Tarih: 13.02.2025 05:53

EŞİTLİK!

Facebook Twitter Linked-in

Çağı yakalamak, eşitliği sağlamakla başlıyor. Bunun içinde daha çok çalışmak, bilim ve teknolojide ileri gitmek gerekiyor. Aynı zamanda kişi başına milli geliri 25-30 bin dolara çıkarmak ve eşit olarak dağıtmak olmazsa olmazlardandır. Milli gelir bölüşümünün de EŞİT olarak sağlanmasıyla oluyor. Birinin geliri aylık 20 bin lira, diğerinin ki 100-200 yüz bin lira olduğunda eşitlik asla bahsedilemez. Türkiye’de hakkaniyetli bölüşüm bugüne kadar hiçbir şekilde sağlanamamıştır.
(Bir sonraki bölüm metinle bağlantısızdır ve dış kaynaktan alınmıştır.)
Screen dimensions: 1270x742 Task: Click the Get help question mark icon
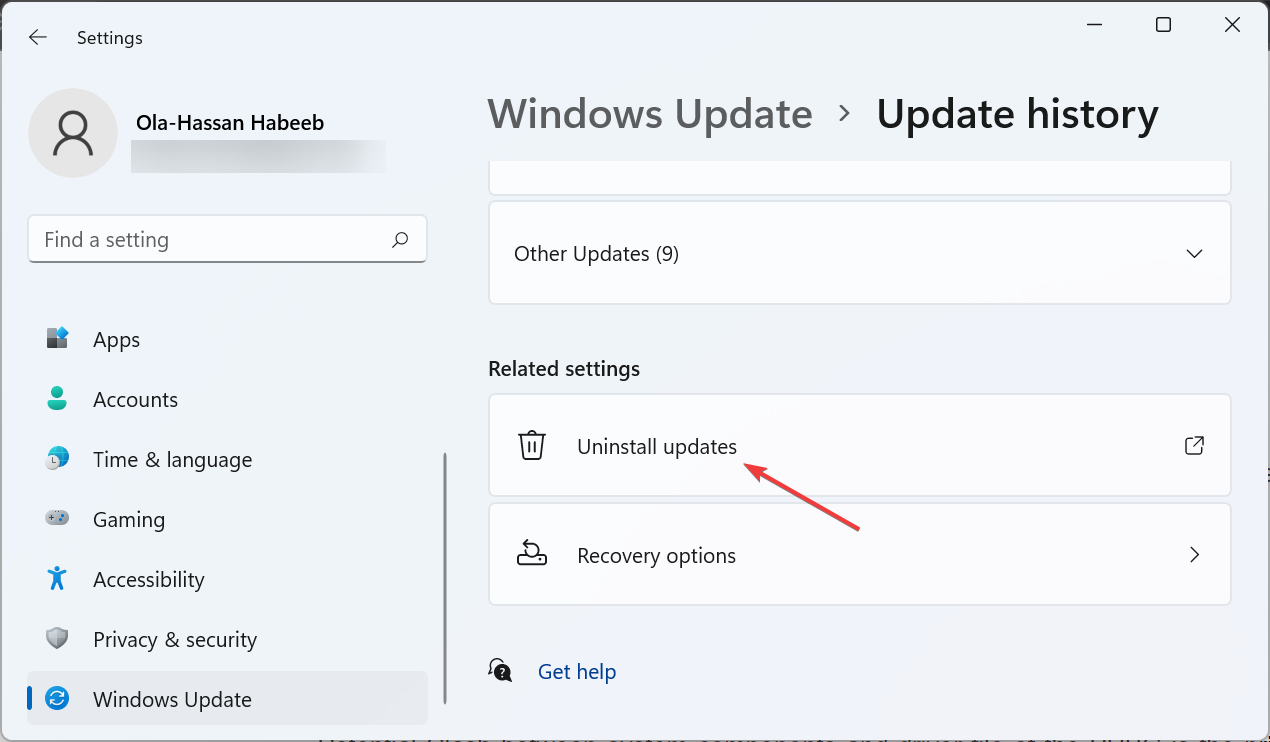(x=500, y=671)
Eşitlik sağlanamadığı takdirde, milli birlikten bahsetmek ve halkın geleceğinden emin olmasını beklemek, inandırmak ve geleceğin garanti demek inandırıcı olamaz. 

21. Yüzyıl, uluslararasında ki dengeyi orantısız hale getirdi. Arayı daha da açmaya devam ediyor. İnternet ve sosyalleşme hızla artıyor. Birliğini ağlamış, bilim ve teknolojide ileri gitmiş toplumlarda bile sınıflar arası uçurum artıyor. Eşitsizlikten insanlık alemi çok çekti ama günümüzdeki kadar yıkıcı ve öldürücü hale gelmedi. Makam, çıkar, para, siyasi hırs ve kin insanları canavarlaştırmaya devam ediyor.
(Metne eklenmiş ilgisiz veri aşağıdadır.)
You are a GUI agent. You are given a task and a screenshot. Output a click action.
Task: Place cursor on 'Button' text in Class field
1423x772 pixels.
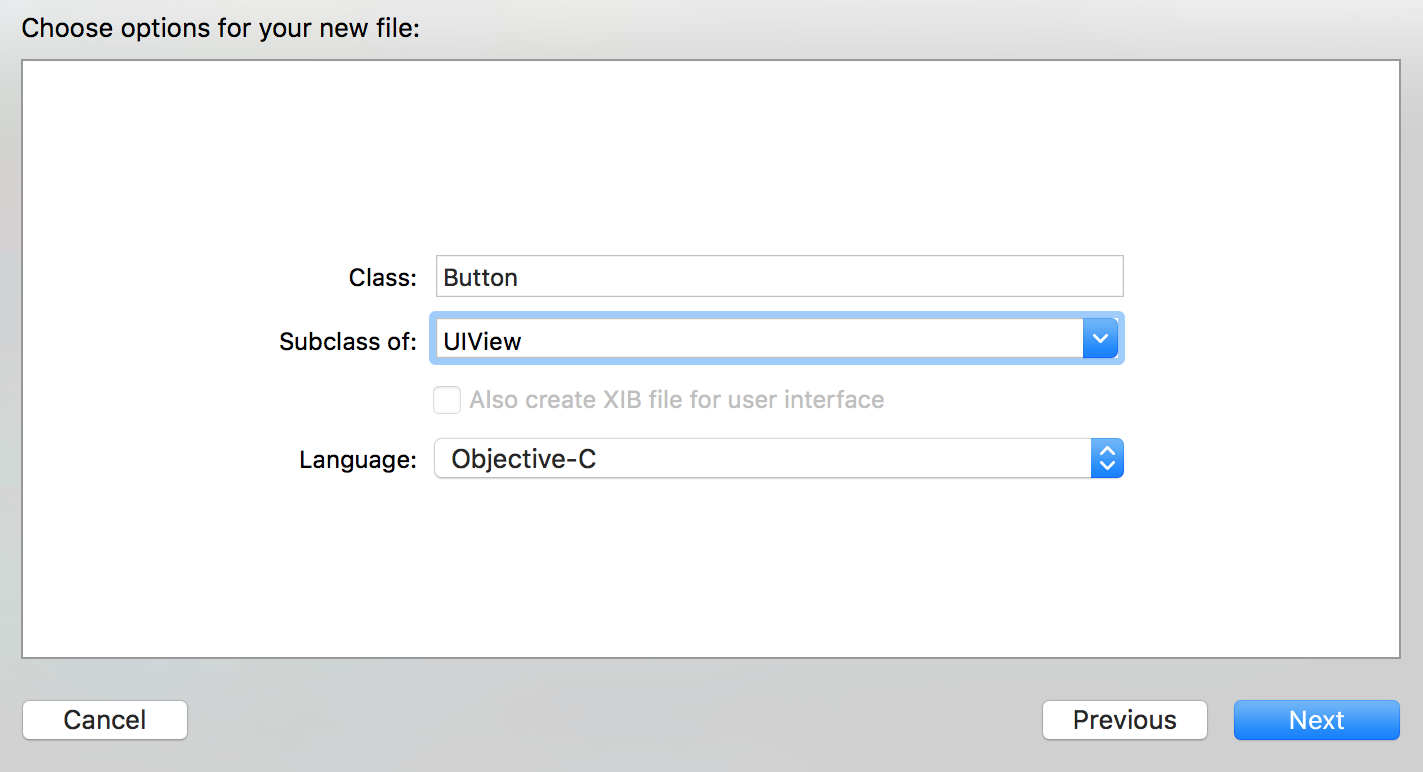(481, 277)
Çiftçilerde, topraklı, az topraklı, topraksız, modern ve ilkel aletlere sahip olanlar, tohumunu alanlar, alamayanlar olarak eşitsizlik her zaman vardı. Yaşama şartları, eğitim masrafları ve sabit giderlerin artmasıyla daha da arttı. Dolaysıyla az ve yetersiz toprağı olanlar, geçinemedikleri için hizmet ve sanayı sektörüne geçerek çiftçiliği ve hayvancılığı bıraktı. Üretim azaldı, EŞİTSİZLİK arttı.  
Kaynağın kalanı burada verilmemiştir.